As further shown in the example of FIG. 1, a portion 30 of the lens barrel assembly 21 laterally separates adjacent lenses 28 from one another.

The spacer 16 and sides of the lens barrel assembly 21 can serve as walls of the package 10. In some implementations, the spacer 16 and lens barrel assembly 21 are composed, respectively, of materials that are substantially opaque to wavelengths of light detectable by the photosensitive regions of the sensor 12. For example, the spacer 16 and/or lens barrel assembly 21 can be composed of polymer materials (e.g., epoxy, acrylate, polyurethane, or silicone) containing a non-transparent filler (e.g., carbon black, pigment, or dye). In some implementations, sidewalls 19 of the substrate 18 also can be coated with a material that is substantially opaque to wavelengths of light detectable by the photosensitive regions of the sensor 12. Such features can help reduce the impact of stray light.

The exterior surface of the support substrate 14 can include one or more conductive contacts, which can be coupled electrically to the sensor 12, for example, by way of conductive vias extending through the substrate.

In some implementations, the lens barrel assembly is composed of a single unitary lens barrel 21A, as shown in FIG. 2. In such instances, the lenses 28 and monolithic pieces 22A, 22B can be inserted serially into the lens barrel 21A, as indicated by the arrow 34. The substrate 18, spacer 16 and support substrate 14 then can be attached 21A to complete the lens array package 10.

In other implementations, instead of a single unitary lens barrel, multiple lens barrels are used for different sub-groups of the lenses. As shown in the example of FIG. 3, the laterally contiguous lens arrays, composed of the monolithic pieces 22A, 22B, are placed in a first lens barrel 21B. This lens barrel 21B can be attached to the top of the substrate 18, which in turn is attached to the support substrate 14 by way of the spacer 16. The individual lenses 28 for the upper arrays can be placed into respective lens barrels 21C. Thus, a separate lens barrel 21C can be provided for each respective optical channel, where a single column of one or more lenses 28 is placed into each of the lens barrels 21C. Accordingly, for a package 10 in which each of the arrays is a 2×2 array, four lens barrels 21C would be provided for the lenses 28. Each lens barrel 21C can be attached to the lens barrel 21B into which the monolithic pieces 22A, 22B are placed such that upper arrays of the lenses 28 are positioned over and substantially aligned with the lower arrays formed of the monolithic pieces 22A, 22B, thereby forming the stack of lens arrays.

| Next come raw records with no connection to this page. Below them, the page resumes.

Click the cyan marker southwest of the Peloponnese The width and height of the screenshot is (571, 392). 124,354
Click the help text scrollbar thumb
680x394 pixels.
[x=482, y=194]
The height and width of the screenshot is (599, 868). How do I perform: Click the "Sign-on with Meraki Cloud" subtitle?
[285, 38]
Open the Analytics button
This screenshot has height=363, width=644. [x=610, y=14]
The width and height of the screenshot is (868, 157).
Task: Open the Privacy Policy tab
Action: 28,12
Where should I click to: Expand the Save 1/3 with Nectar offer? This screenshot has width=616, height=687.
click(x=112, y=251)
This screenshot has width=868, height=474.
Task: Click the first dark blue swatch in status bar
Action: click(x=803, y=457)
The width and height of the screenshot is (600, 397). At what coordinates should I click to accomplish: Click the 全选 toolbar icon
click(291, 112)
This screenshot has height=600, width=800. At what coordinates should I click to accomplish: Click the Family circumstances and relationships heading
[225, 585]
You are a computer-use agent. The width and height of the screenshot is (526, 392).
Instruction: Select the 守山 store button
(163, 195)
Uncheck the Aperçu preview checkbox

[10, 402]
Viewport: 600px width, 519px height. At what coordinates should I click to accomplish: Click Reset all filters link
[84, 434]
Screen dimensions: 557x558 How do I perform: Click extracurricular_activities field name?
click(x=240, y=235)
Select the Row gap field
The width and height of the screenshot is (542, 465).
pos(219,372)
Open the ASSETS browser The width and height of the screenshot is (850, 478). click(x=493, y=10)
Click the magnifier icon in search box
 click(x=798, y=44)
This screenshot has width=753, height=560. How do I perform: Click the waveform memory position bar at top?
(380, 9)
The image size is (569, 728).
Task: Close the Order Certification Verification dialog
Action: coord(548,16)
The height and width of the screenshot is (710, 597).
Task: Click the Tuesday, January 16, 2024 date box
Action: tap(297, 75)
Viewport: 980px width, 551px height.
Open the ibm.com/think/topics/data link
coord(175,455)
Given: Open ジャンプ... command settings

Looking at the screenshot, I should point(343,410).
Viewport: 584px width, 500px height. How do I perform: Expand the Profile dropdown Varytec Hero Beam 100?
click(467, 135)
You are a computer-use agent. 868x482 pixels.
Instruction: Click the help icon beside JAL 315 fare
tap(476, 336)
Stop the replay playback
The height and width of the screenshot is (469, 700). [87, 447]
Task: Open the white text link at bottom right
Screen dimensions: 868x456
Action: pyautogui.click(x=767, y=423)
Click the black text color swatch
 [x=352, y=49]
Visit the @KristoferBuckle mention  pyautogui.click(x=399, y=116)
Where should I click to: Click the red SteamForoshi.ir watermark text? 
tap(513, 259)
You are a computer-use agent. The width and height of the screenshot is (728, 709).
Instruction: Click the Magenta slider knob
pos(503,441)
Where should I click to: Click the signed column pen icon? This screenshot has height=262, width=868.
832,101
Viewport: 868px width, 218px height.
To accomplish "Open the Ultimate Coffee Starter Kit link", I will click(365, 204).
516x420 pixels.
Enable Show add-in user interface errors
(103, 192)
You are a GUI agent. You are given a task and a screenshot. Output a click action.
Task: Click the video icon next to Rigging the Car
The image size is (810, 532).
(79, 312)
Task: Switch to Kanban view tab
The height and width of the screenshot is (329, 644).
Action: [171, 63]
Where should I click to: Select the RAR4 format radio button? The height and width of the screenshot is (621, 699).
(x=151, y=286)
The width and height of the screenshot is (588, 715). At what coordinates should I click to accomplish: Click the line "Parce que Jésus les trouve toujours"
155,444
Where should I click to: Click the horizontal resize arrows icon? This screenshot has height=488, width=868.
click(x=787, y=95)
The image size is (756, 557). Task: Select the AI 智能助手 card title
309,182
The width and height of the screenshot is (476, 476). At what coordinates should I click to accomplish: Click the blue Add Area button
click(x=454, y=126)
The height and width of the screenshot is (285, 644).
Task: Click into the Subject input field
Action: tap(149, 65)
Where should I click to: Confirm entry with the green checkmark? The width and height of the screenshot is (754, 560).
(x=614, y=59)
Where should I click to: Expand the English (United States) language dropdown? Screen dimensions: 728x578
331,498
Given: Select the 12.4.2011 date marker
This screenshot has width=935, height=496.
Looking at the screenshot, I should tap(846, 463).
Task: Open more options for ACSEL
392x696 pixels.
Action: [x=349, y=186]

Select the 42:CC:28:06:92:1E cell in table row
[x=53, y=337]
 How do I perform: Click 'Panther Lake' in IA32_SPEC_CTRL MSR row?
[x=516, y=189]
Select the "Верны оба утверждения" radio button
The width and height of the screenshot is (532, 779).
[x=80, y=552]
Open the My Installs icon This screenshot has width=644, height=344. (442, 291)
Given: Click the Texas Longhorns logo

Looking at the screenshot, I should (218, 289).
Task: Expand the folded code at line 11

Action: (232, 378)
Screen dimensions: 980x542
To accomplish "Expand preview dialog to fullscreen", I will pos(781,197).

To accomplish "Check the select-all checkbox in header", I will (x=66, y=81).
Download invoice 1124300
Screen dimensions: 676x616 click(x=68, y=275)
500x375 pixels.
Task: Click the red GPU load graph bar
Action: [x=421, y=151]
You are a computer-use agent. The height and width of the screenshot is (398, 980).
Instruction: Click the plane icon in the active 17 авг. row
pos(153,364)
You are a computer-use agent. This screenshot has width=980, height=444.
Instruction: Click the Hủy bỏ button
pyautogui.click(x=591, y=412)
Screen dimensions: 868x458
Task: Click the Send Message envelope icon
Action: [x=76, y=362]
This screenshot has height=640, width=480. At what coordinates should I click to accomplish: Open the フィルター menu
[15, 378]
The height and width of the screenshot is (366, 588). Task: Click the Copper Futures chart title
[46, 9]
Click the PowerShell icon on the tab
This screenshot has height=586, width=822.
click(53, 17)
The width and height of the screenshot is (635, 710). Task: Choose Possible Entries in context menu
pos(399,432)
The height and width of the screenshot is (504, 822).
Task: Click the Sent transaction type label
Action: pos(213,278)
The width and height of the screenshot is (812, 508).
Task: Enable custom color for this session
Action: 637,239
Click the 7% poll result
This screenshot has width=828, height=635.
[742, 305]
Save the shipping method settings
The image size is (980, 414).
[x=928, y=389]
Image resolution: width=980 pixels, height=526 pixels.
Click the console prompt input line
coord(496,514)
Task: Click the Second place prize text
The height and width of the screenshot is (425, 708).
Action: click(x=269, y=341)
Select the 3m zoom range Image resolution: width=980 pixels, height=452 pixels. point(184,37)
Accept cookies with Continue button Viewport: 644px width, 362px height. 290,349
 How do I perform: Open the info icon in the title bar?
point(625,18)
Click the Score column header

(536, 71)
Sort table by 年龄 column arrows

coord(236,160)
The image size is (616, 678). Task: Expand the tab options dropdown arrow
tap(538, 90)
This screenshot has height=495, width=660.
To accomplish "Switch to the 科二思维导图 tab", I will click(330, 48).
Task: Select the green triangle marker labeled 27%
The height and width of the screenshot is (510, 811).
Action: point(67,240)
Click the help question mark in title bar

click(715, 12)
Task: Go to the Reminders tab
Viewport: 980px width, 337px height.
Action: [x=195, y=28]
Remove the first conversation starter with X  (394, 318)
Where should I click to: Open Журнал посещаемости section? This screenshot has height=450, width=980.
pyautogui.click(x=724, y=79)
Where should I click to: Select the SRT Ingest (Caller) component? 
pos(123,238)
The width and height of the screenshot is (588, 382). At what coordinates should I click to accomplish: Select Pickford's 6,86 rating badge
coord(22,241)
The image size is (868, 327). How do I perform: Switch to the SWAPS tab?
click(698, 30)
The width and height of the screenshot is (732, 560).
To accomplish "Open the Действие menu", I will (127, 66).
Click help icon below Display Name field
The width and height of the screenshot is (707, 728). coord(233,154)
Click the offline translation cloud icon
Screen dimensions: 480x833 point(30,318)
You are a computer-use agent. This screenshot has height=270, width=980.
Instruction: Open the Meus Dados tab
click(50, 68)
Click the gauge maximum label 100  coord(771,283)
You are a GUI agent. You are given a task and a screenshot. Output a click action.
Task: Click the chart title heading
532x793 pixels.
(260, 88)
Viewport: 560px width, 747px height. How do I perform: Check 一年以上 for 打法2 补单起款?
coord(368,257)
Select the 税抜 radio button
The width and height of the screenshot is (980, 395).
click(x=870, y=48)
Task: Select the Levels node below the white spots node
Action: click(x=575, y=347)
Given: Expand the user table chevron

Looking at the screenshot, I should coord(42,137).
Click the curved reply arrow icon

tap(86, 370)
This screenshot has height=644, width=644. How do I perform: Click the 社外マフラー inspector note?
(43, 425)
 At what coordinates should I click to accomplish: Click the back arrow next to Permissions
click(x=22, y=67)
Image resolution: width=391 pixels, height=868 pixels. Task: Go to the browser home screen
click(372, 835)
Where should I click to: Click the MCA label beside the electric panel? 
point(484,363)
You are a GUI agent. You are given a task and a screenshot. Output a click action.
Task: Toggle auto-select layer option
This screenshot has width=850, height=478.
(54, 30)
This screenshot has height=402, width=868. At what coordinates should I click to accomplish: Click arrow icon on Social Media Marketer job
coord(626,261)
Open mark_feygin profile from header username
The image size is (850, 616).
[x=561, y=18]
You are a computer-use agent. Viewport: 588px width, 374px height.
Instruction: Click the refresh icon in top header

Although the implementation of FIG. 2 may be easier to manufacturer in some cases, the implementation of FIG. 3 can be advantageous as well. For example, the implementation of FIG. 3 can facilitate providing FFL correction for the individual lens stacks following their insertion into the lens barrels 21C (e.g., by adjusting the height of the individual lens barrels 21C based on FFL measurements prior to attaching the lens barrels 21C to the lens barrel 21B).

In some instances, it may be desirable to add a thin coating 32 of a substantially opaque material on portions of some or all of the lenses 24, 28 and/or the monolithic pieces 22A, 22B that form the lens arrays (see FIG. 4). The coating 32 can help block stray light and may be applied, for example, to optically inactive regions around, or at the periphery of, the lenses 24, 28 or monolithic pieces 22A, 22B. In some implementations, the coating 32 even may be applied to optically active regions of the lenses if those regions are not necessary in order to generate the image of interest in a particular application. The opaque coating 32 can be composed, for example, of black chrome or black plastic foil. Other opaque materials may be appropriate for some applications.

The shape of the individual lenses 24 or 28, when viewed from the object-side of the assembly, may be circular. In other implementations, however, different shapes may be used. For example, it may be desirable for at least one side edge of each of the lenses 24 or 28 to be flat, rather than rounded. For example, some or all of the individual lenses 24, 28 may have a plurality of flat side edges (e.g., a square or rectangular shape). In particular, it may be desirable for the lenses 24, 28 to have a substantially square shape, which can help reduce the overall footprint of the package 10 even further.

As noted above, in some implementations, each laterally contiguous array of lenses can include multiple lenses positioned on a common transparent substrate, and the laterally non-contiguous array of lenses can include lenses positioned, respectively, on individual transparent substrates. The various lenses and lens arrays can be made, for example, as part of a wafer-level replication process. The replication process can include, for example, dispensing tiny micro droplets of liquid polymer onto a glass or other transparent wafer, embossing the polymer with a customized mold, and curing the polymer on the wafer using ultraviolet light to harden it. In this context, a wafer refers to a substantially disk- or plate-like shaped item, its extension in one direction (y-direction or vertical direction) is small with respect to its extension in the other two directions (x- and z- or lateral directions). In some implementations, the diameter of a wafer is between 5 cm and 40 cm, and can be, for example, between 10 cm and 31 cm. The wafer may be cylindrical with a diameter, for example, of 2, 4, 6, 8, or 12 inches, one inch being about 2.54 cm. After replicating the lenses on the wafer, the wafer can be separated (e.g., by dicing) into individual lenses (each of which is on a piece of the wafer (i.e., a substrate)) and/or into contiguous lens arrays (each of which includes multiple lenses on a common piece of the wafer (i.e., a common substrate)).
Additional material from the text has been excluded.